* **Problems and tasks**:
(a) In the passage on clean energy innovation, which bodies can play a central organising role in networks for learning and sharing?
(b) Carry on the passage on clean energy innovation, picking up after its final sentence.

* **Reading passage**:
- - - - - - -

Innovation in nuclear energy technology and energy efficiency policies

Brazil

Policy directed to the development of domestic technical capacity in the new wind energy sector and nearly 100 years of policy, industrial and technological change in the bioethanol sector

China

Ultra-high-voltage technology and solar PV

Colombia

Renewable energy support and hydrogen ambitions

India

Energy efficiency policy

Kazakhstan

Energy and industrial transitions, and Kazakhstan’s sovereign wealth fund

Kenya

Off-grid solar PV and geothermal energy technology

Mexico

Solar PV distributed generation

Morocco

New technology-related renewable energy institutions in Morocco

Nigeria

Innovation-oriented projects in the context of rural electrification

South Africa

The Renewable Energy Independent Power Producer Procurement Programme and South Africa’s Just Energy Transition Partnership

Insights for policy makers

Strengthening energy innovation systems in EMDEs is important for the pace of global energy transitions and enhancing clean energy technologies more generally. However, the statuses and forms of these innovation systems vary widely today. While China’s experiences with clean energy innovation policies in the early 2000s provide an instructive case study, the country has since built a sophisticated innovation ecosystem that it has the capacity to maintain. Developing economies with less mature innovation ecosystems will benefit from “innovation co-operation” with advanced economies as well as other EMDEs. We find there is considerable scope for partnerships and knowledge exchange among EMDEs. Shifting the discourse towards “innovation co-operation” may help alleviate some of the setbacks in the political arena that have been encountered by a narrower focus on technology or policy transfer. In this context, roles can be identified for all governments, intergovernmental bodies and other partners to work on effective policy packages and stronger clean energy innovation ecosystems in EMDEs.

For domestic policy makers

As in advanced economies, the importance of fostering predictable and durable domestic demand cannot be overstated. A dependable market for clean energy technologies within a given sector creates the incentives for innovators to take risks and improve existing products. Markets can start small but should reward suppliers of products and services that are a particularly good fit with local needs, as well as those that have higher performance and lower costs.

The lack of an extensive institutional and technical legacy in clean energy may often be a weakness, but also creates an opportunity for creative policy. Enabling policies do not need large R&D budgets – although R&D budgets remain valuable. New agencies to co-ordinate clean energy technology expertise can be established with the responsibility to inform policy. Networks for learning and sharing are also important, and state-owned enterprises, including research institutes, can play a central organising role if their aims are aligned with those of the broader network. Well-designed incentives for domestic procurement can foster competition and technology adaptation, and they can start at relatively small scales, for example by targeting installation and assembly. Encouraging innovation in digital technologies, which require lower capital for development, can be as impactful as much larger R&D budgets.

- - - - - - -

* **Data listing**:
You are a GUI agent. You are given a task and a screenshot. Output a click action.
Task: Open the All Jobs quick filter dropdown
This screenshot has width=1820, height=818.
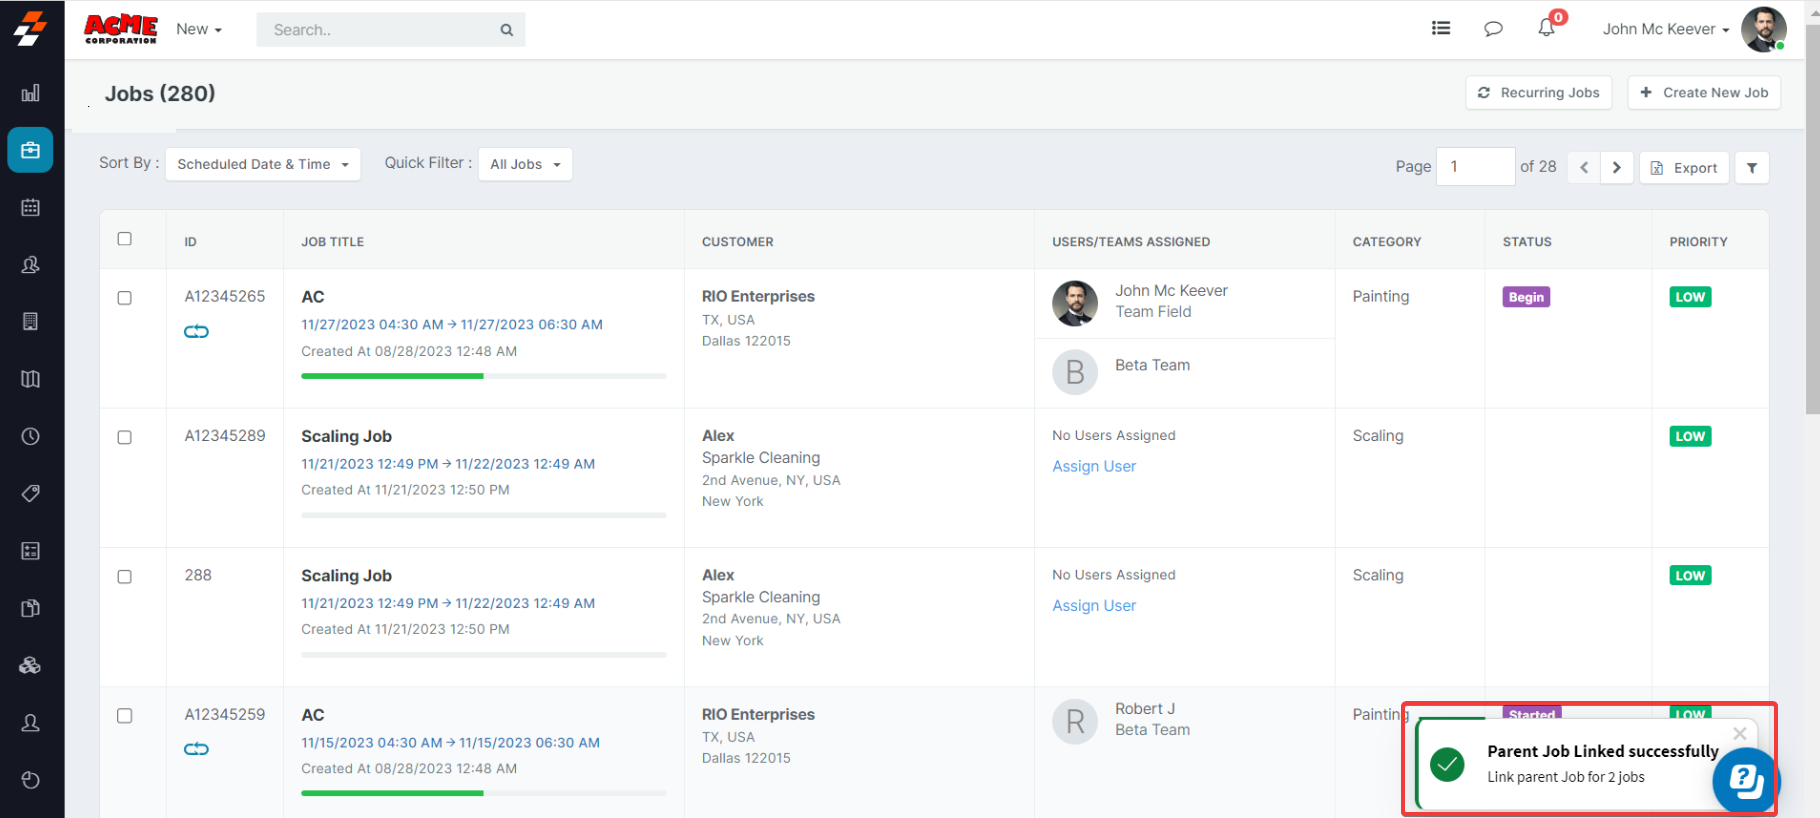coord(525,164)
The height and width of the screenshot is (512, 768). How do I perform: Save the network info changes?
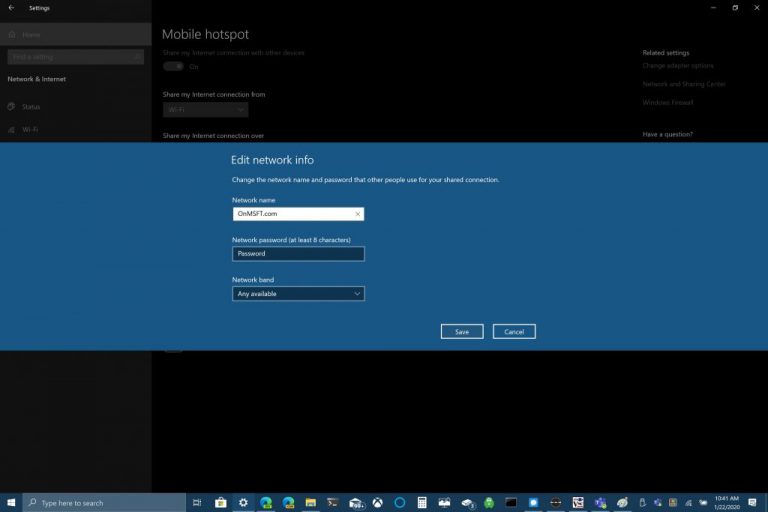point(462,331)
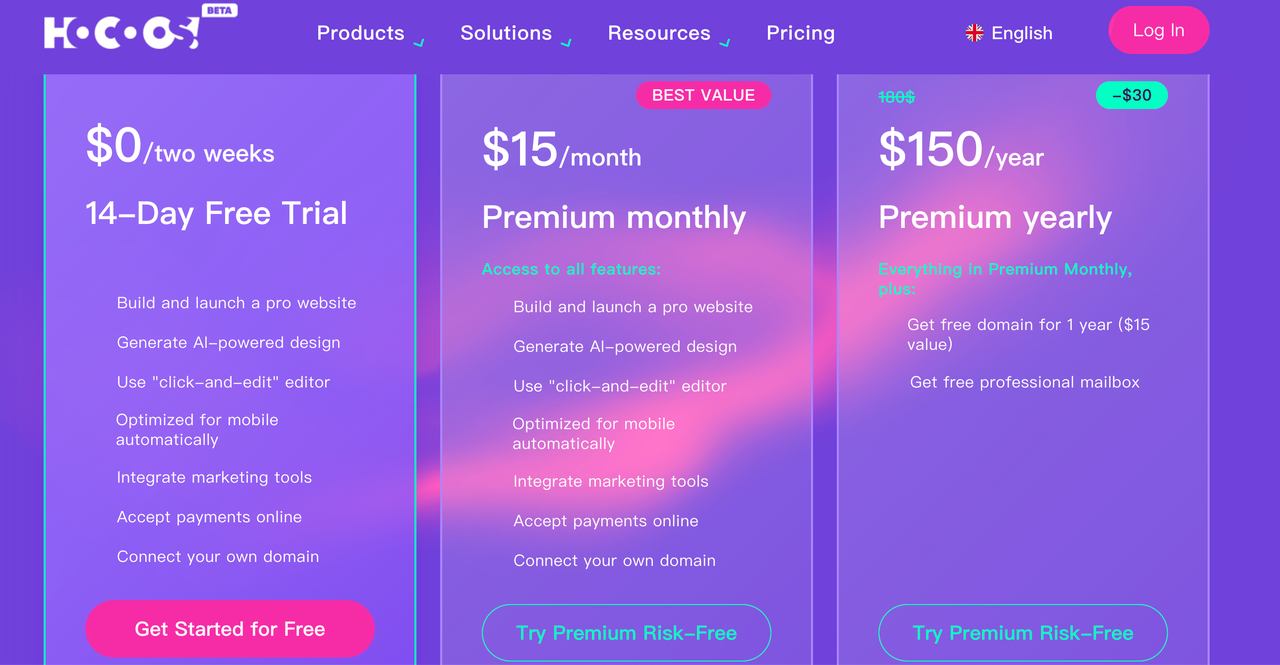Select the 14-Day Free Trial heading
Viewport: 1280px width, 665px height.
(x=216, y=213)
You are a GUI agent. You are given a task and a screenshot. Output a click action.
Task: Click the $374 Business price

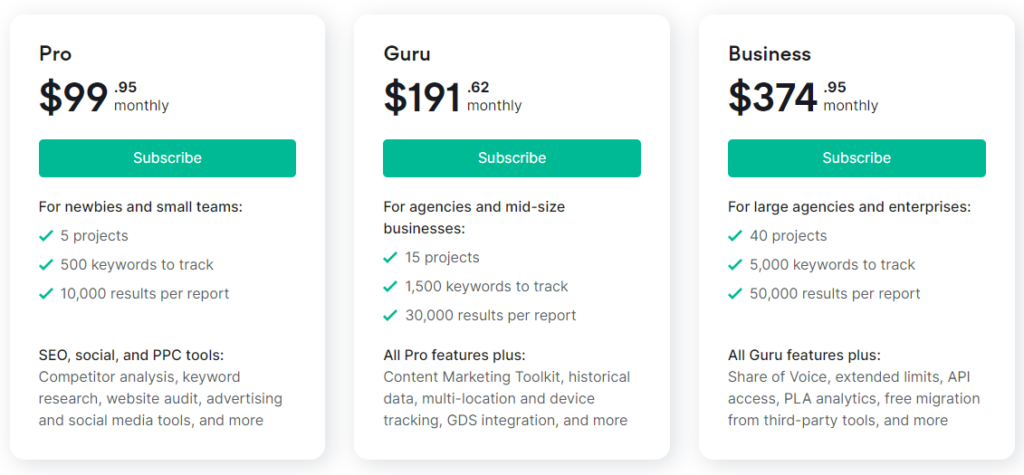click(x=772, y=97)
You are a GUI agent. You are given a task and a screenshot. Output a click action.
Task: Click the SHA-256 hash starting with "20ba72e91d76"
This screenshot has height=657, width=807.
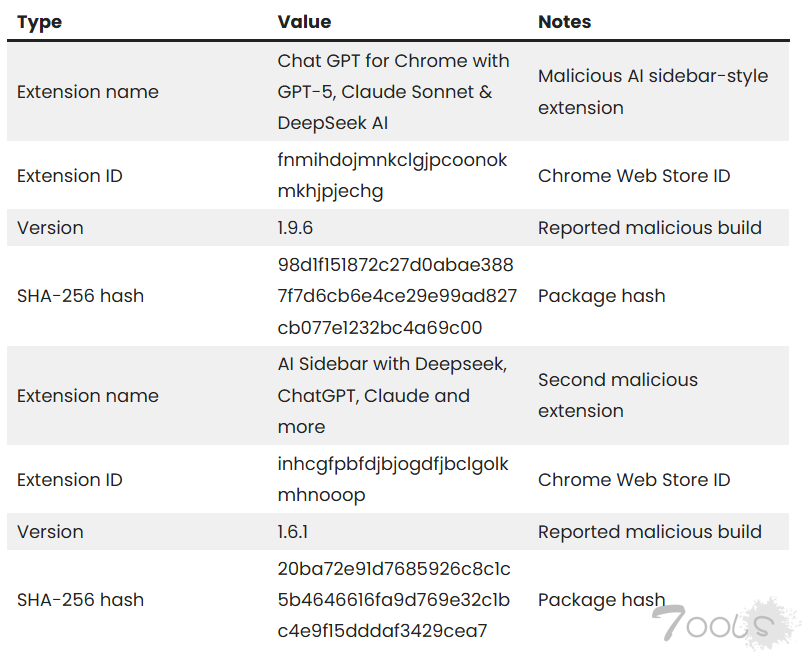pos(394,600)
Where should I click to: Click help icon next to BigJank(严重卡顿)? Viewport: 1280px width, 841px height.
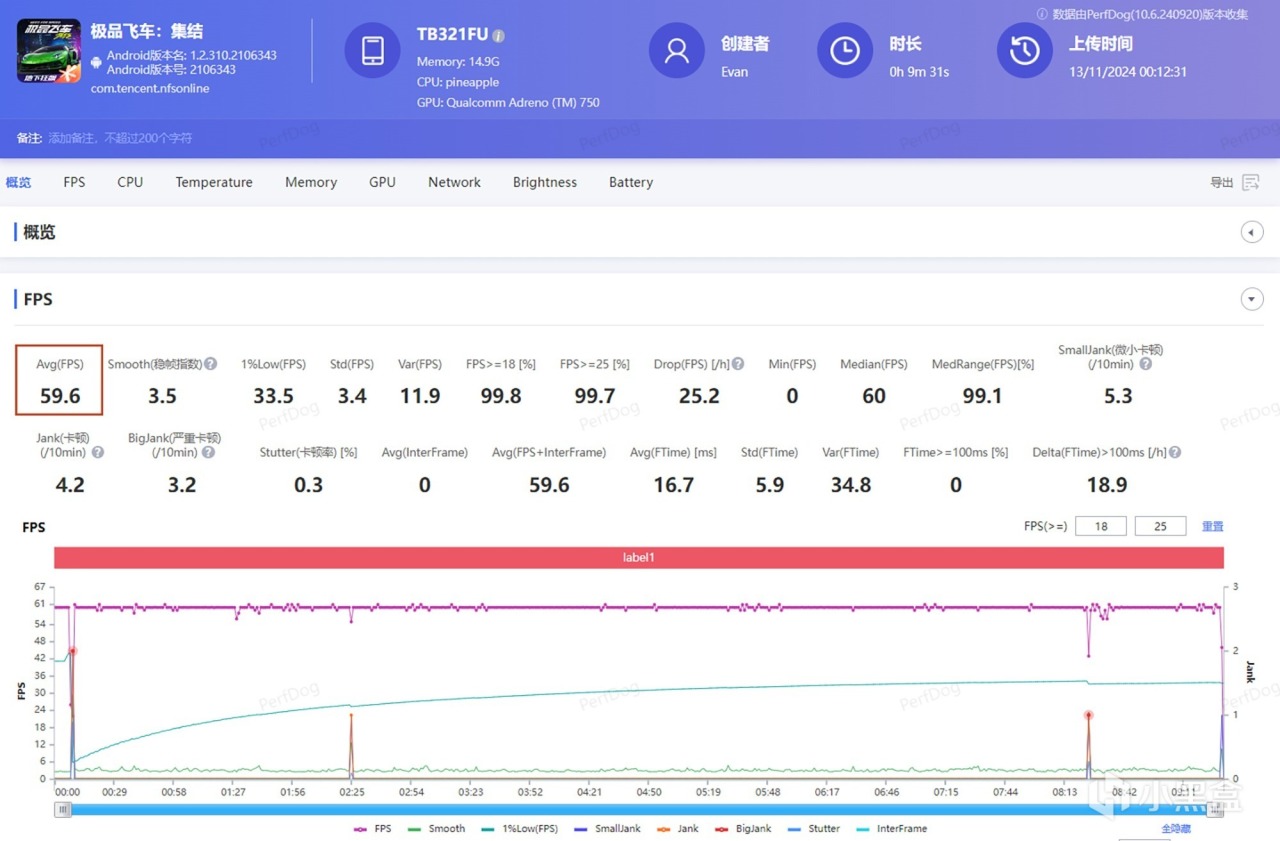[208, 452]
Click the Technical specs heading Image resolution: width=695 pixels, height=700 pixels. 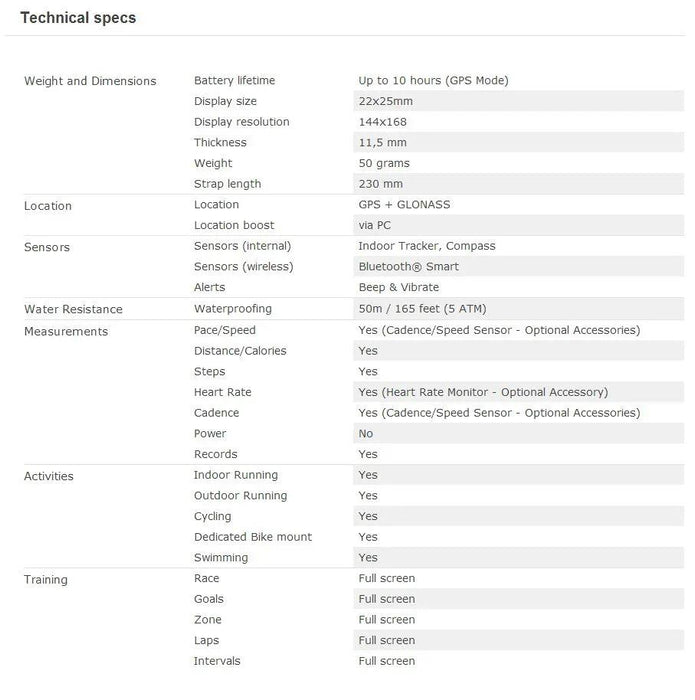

- - - - - - -

* **Answer list**:
(a) State-owned enterprises, including research institutes, can play that role if their aims are aligned with those of the broader network.

(b)
International engagement can help build domestic energy innovation ecosystems more rapidly if it is targeted towards key national challenges. This strengthens the case for mapping exercises that identify gaps in capacity and policy that hinder the development and take-up of new technologies. Depending on the needs, there are various forms of international co-operation that can be pursued simultaneously. These include participation in international fora (such as Mission Innovation, the IEA technology network and UN bodies); collaboration on tailored studies of opportunities; exchanges of experiences with countries facing similar challenges; multilateral financing of technology deployment programmes and technical capacity building; joint R&D programmes; and financial support to actors in the innovation ecosystem, including incubators and testing facilities.

In countries with limited public R&D budgets, domestic technology innovation advances more quickly when it leverages existing industrial expertise and aligns well with national visions of future socio-economic development. It is therefore important to carefully prioritise technology areas. The skills and capital requirements required to scale up mass-manufactured or digital technologies differ considerably from those required in sectors like carbon capture, hydrogen production, nuclear or biofuels. Examples of countries entering an entirely new technology area and quickly establishing technological leadership are rare, even in advanced economies. To mobilise broad support, the choice of policy measures in support of new technologies should account for societal objectives such as energy access, inclusiveness, affordability and accessing higher added-value production.

For international partners

In the medium-to-long-term, the interests of all countries will be well-served by faster transitions to clean energy in EMDEs and more clean energy technology innovation overall. International engagement on clean energy can promote stronger energy innovation ecosystems in EMDEs and do so within programmes related to the development of clean energy markets, deployment of clean energy technologies, or social and economic prosperity more broadly. Bilateral R&D programmes play an important role in such collaborations, and could be expanded, while also co-funding projects that enhance the innovation ecosystems of the partners in areas tailored to their strengths.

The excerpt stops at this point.